[Records for processing — start]

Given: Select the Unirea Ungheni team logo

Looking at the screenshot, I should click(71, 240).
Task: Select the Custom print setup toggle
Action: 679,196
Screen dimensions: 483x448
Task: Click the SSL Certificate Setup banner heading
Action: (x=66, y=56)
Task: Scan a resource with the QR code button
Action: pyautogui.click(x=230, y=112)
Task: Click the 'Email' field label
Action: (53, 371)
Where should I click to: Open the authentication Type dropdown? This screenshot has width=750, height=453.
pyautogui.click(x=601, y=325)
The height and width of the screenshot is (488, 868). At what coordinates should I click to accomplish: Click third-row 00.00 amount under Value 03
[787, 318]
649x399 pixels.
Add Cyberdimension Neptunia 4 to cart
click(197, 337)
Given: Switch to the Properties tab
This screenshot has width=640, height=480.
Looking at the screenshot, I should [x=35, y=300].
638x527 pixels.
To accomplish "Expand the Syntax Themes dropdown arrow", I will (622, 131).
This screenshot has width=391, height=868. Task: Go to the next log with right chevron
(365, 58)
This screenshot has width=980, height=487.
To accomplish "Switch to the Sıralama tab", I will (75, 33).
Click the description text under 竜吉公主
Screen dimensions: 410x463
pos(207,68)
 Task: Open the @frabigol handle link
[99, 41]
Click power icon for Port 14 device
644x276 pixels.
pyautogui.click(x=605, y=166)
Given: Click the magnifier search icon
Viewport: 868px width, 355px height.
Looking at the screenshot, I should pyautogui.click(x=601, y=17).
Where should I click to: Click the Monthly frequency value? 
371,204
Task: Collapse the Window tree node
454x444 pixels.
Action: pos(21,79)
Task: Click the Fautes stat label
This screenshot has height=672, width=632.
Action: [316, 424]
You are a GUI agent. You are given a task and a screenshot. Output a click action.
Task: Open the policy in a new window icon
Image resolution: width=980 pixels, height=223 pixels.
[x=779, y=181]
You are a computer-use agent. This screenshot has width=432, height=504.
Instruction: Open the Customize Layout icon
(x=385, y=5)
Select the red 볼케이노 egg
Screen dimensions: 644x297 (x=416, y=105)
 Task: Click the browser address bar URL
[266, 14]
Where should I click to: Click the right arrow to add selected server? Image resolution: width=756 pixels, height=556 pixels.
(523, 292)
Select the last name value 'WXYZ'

[Records for processing — finish]

Required action: Across the listing above, find all lines where the word "agent" is present and copy them.

Reply to the task:
You are a GUI agent. You are given a task and a screenshot. Output a click action.
You are a computer-use agent. This screenshot has width=432, height=504.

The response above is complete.